- Requirement
Transcribe the data exactly. Pictures stay out.

Data extracted from a collection
-=-=-=-=-
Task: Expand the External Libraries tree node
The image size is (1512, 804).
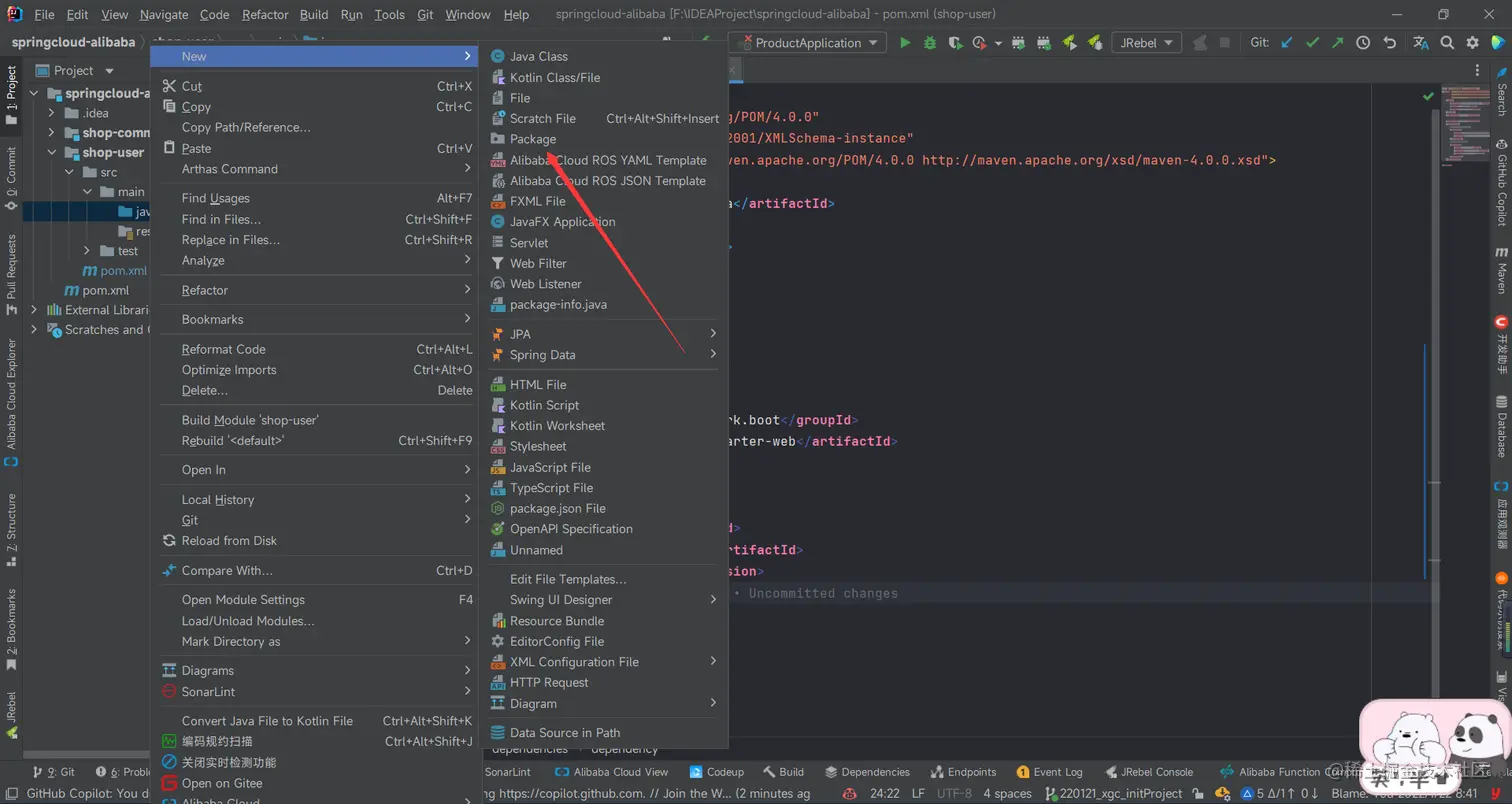Action: tap(33, 310)
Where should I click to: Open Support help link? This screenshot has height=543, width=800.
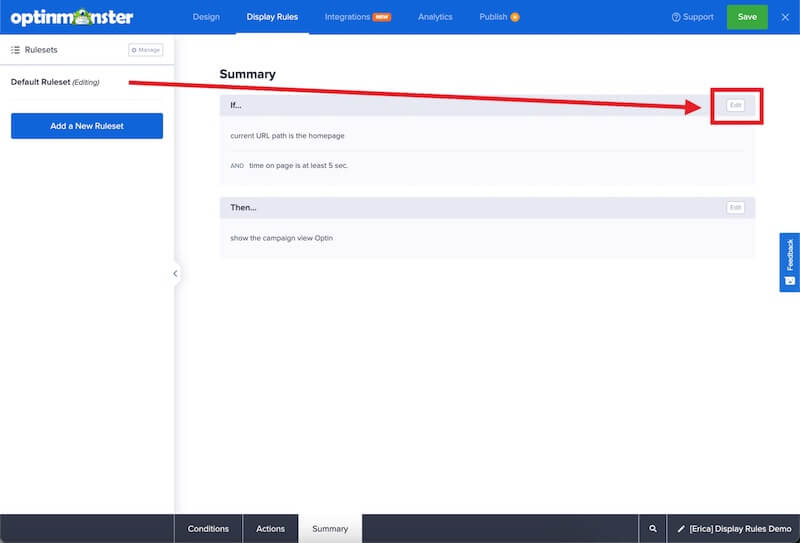tap(692, 17)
-=-=-=-=-
- Written answer
Task: Expand the External Libraries tree node
The image size is (1512, 804).
Action: tap(33, 310)
Where should I click to: Open Support help link? This screenshot has height=543, width=800.
tap(692, 17)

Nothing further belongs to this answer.